The Stark Law: Waivers for Quality
August 23, 2018 · NCQA Communications
“Value over volume.” NCQA promotes it. We have for a very long time. It’s why you hear us talk so much about common sense health objectives like Accountable Care Organizations (ACOs), and other Alternative Payment Models that reward the value.
Yet, there are some regulatory relics that can slow the march of the value mission. The Ethics in Patient Referral Act of 1989 is an example of this. Commonly known as the “physician self-referral law” or the Stark Law, it doesn’t necessarily line up with the value-over-volume mission as well as it should.
That’s what we told Centers for Medicare & Medicaid Services (CMS). We hope you will follow our lead and send CMS a similar message.
Congress put the Stark Law in place nearly 30 years ago. That’s when fee-for-service was the dominant payment model for most doctors and practices – where the “volume” approach to health care was the standard. It responded to a serious concern that fee-for-service could encourage unnecessary services for which the doctor would be paid (self-referral). Congress knew that unnecessary care can be costly and can cause real harm to patients.
We know that self-referral remains a genuine concern in fee-for-service systems—but the Stark Law addresses a problem that’s disappearing with the emergence of value-based models.
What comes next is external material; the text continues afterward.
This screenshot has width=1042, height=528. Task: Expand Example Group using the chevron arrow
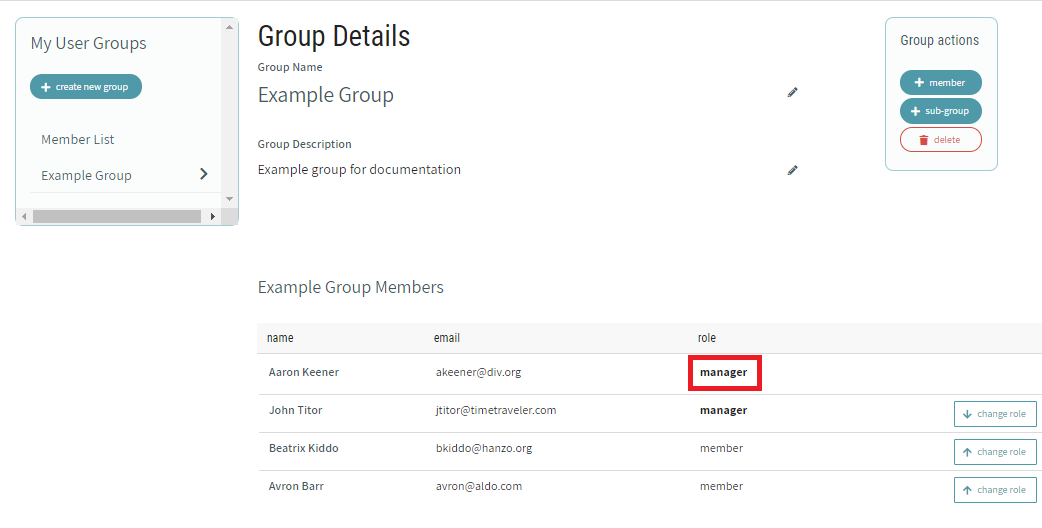pos(204,174)
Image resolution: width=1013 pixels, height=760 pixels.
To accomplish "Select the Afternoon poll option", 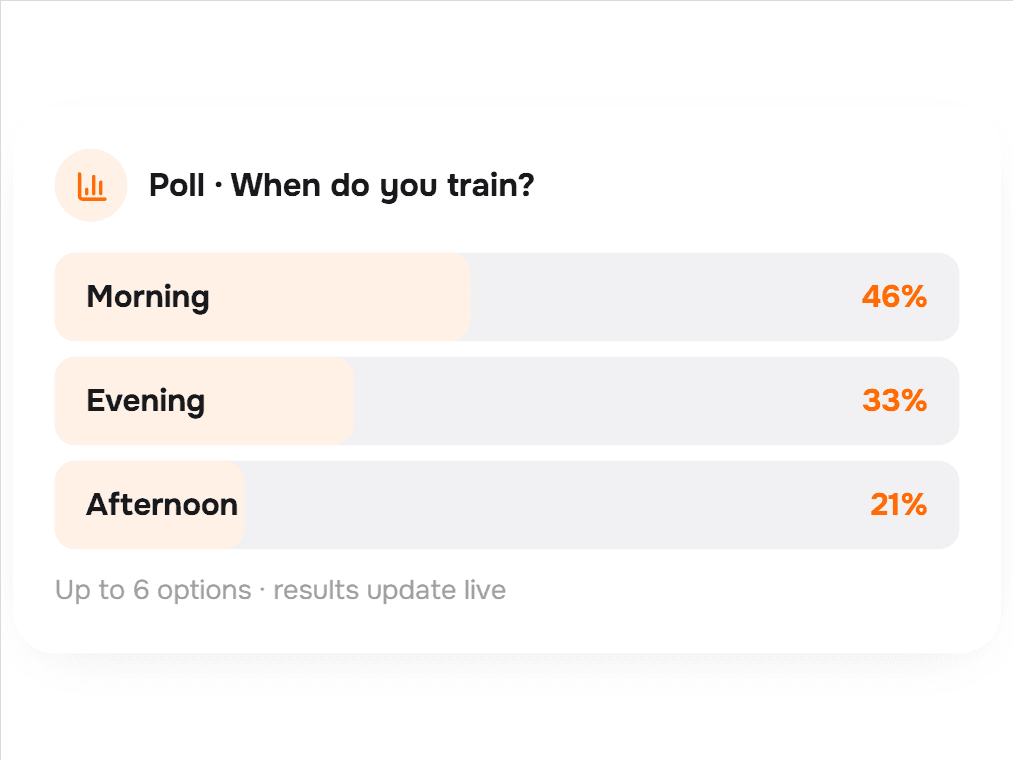I will (506, 505).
In 1989, the new law restricting self-referrals made sense. Today—in a value environment—not so much. Times are changing, and the Stark Law’s application to the emerging, value-based standard should change, too.
What Needs to be Done
In value-based care, practices and providers need every tool available to improve quality and control costs. They stand to lose if they don’t, and because value-based payment models put clinicians on the hook for unnecessary spending they greatly diminish concerns about unnecessary care. Self-referral in value-based models could even encourage better continuity and care coordination for their patients. That’s why we want CMS to consider waivers for some organizations.
We urged CMS to provide waivers for alternative payment models that place providers at risk for cost and quality.
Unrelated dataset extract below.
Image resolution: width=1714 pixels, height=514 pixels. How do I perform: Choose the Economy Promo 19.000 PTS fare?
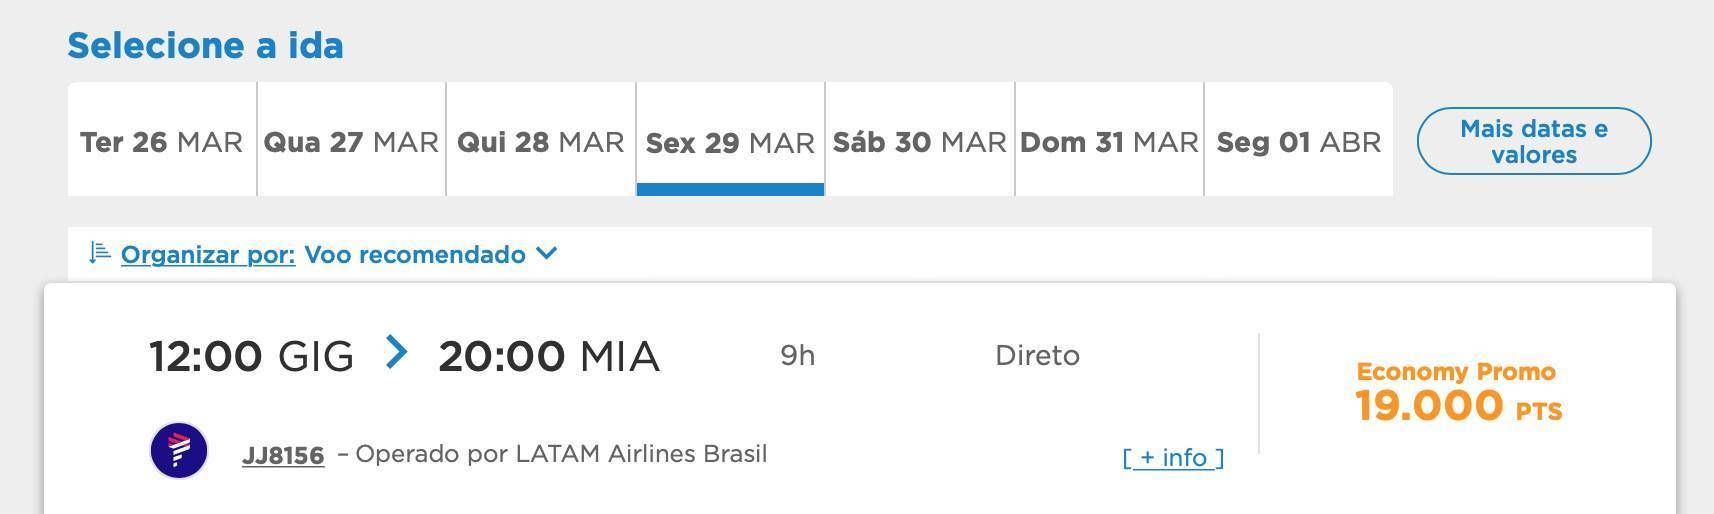(1459, 394)
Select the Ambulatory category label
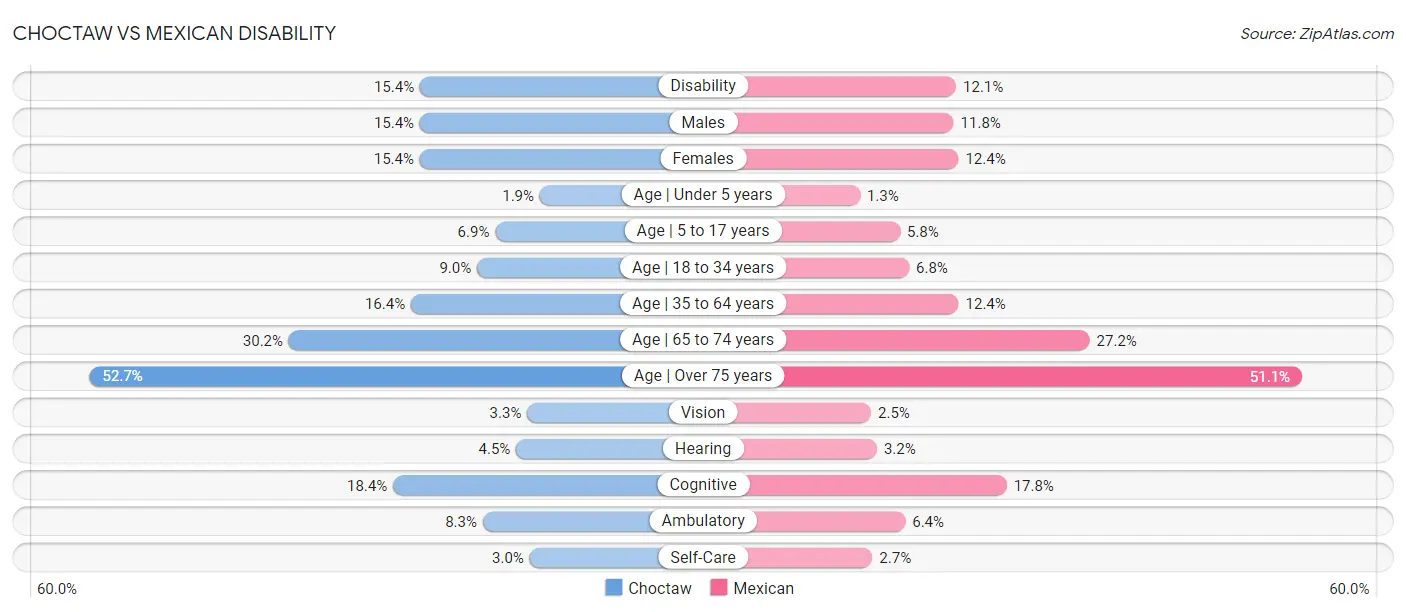 703,521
Of course, waivers should not be given out loosely—CMS should carefully consider them on a case-by-case basis and monitor each case over time for unintended consequences.
Bundled payment models, for example, have the potential to be abused, as providers are paid a single payment for all the services performed. Providers can simply increase the number of bundles by giving them to patients who don’t need them. For these kinds of models, waivers should only be given to cases that meet specific standards.
We still believe that self-referral should be limited and regulated by careful oversight, but it is important to recognize when a law needs some maintenance—an upgrade. The Stark law is a good law. It just needs a little tune up!